夜、テントで寝袋にくるまって寝ていたなでしこは、にぎやかな声で目を覚ました。
外から、ワイワイガヤガヤと、なにやら楽しそうな声が聞こえてくる。
「……ん……なに……?」
なでしこは首を起こしてテントの出入口を見た。
たき火がされているのか、外はぼんやりと明るくなっており、火を囲んで数人の人影がゆらゆらと揺れている。
みんなでおしゃべりをしているようで、なんとも楽しそうな雰囲気だ。
なでしこは寝袋から手を出し、そばに置いてあるスマホを取って電源ボタンを押した。
時間は深夜二時を過ぎたところだ。
みんなとっくに寝たと思ったのだが、こんな時間になにをしているのだろう?
眠れなくて起き出し、みんなで夜更かしを始めたのだろうか。
楽しそうな声は途切れることなく聞こえてくる。
誰かがふざけてへんな踊りを披露し、みんなが一斉に笑い声を上げた。
さらには追いかけっこまで始める。
ねぼけ
――もう。夜更かしするなら、あたしも起こしてくれたらいいのに。
みんなで騒いでいる中、とても一人で寝てなんていられない。
なでしこは寝袋から出ると、こんなこともあろうかと買っておいたポテチやチョコレートやチータラスティックなどをリュックから取り出し、テントのファスナーを上げて外に出た。

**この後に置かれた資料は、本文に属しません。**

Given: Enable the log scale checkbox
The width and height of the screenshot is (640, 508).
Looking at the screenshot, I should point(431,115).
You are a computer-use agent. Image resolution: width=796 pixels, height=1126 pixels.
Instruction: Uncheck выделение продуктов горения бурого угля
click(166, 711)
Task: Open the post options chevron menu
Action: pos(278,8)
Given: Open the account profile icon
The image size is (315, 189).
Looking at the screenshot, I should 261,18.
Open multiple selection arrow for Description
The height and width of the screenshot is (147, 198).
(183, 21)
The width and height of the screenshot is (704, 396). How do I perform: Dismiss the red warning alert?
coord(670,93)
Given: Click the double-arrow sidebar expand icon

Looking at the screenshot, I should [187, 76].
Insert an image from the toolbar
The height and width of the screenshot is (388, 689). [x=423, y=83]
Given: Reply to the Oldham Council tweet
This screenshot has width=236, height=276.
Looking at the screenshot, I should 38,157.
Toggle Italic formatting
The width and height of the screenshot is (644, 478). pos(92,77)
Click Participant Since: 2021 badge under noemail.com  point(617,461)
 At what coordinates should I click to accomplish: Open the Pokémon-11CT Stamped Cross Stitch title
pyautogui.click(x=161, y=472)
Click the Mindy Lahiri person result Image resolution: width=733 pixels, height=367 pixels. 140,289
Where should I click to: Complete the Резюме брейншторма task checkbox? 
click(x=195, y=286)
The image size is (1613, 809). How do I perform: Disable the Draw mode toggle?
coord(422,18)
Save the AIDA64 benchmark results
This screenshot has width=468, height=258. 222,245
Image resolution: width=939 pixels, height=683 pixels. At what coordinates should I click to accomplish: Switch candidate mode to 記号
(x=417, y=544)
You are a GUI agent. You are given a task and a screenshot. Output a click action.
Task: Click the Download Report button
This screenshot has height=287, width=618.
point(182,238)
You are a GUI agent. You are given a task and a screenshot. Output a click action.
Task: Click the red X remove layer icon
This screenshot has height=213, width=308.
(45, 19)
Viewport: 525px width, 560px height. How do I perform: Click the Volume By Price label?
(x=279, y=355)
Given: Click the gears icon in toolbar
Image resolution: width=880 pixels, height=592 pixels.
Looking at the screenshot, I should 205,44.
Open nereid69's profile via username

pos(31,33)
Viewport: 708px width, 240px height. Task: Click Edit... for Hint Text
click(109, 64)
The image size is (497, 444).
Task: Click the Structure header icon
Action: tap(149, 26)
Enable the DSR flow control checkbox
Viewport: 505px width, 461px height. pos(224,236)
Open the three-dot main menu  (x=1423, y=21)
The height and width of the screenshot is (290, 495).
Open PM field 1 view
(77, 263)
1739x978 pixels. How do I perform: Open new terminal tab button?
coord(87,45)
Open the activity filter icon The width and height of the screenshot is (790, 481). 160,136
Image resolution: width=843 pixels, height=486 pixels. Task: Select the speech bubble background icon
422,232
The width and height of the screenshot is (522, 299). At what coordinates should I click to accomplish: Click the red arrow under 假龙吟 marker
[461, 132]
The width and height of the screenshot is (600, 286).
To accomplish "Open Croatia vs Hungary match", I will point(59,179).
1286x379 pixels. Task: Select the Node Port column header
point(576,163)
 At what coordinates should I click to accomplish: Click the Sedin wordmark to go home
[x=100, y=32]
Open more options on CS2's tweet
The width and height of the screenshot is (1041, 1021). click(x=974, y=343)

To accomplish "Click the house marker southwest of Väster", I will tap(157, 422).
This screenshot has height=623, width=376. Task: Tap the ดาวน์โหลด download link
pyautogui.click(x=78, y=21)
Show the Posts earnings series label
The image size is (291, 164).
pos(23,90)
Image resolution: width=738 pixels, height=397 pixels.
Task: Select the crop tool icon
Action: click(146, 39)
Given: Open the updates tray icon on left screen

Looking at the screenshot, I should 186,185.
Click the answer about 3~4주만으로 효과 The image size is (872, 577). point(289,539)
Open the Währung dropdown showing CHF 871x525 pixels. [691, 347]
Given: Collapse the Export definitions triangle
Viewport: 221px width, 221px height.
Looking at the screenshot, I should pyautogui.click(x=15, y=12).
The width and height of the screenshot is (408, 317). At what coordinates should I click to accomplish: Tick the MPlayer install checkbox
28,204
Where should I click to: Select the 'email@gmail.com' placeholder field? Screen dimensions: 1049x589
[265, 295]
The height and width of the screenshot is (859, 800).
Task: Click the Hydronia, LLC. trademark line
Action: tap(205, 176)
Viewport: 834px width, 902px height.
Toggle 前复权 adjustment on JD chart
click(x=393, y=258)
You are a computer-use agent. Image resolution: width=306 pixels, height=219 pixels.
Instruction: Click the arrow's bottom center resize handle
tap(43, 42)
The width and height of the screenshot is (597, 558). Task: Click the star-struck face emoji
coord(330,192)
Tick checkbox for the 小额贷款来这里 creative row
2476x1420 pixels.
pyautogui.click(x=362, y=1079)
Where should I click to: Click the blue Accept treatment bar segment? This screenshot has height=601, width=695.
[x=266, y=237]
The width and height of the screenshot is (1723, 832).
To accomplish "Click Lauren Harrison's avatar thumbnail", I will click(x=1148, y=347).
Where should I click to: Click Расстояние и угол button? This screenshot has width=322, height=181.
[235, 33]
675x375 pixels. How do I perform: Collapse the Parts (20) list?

「みんな、なに楽しそうにしてるの? あたしも入れてよー」
そのとたん、楽しそうな笑い声は消え。
「……あれ?」
テントの外は、闇が広がっているだけだった。
たき火も、楽しそうに騒ぐ人の姿も、なにもない。
スマホの心細い明かりが、なでしこの手元をぼんやりと照らしているだけだ。
なでしこはランタンを取り出し、周囲を照らした。
少し離れた場所になでしこのたき火台があり、そこから、煙が一筋ゆらゆらと揺れながら上がっていた。
周りに人の気配は無く、それどころか、テントのひと張りさえ立っていない。
なでしこは思い出した。
――そういえばあたし、今日はソロキャンプに来たんだった。
ひとりでキャンプに来たから、千明とあおいの野クルメンバーも、リンも恵那も、姉の桜もいない。
さらには、シーズンオフだから他の泊り客もほとんどおらず、キャンプ場はほぼ貸し切り状態だったはずだ。
しかし、さっきは確かに人のざわめきがあった。
一瞬なら寝惚けていたのかとも思えるが、スマホで時間を確認し、リュックからお菓子を取り出すほどには目が覚めている。
勘違いではないだろう。
ついさっきまで、誰かいたのだ。
――いや。
もしかしたら、
不意に、ランタンの明かりが消えた。
「……ひいぃ!」
なでしこはテントに飛び込むと、寝袋にくるまり頭からブランケットをかぶってさらにラジオで深夜放送スマホで音楽を大音量でかけ、ガタガタと震えながら夜を明かした。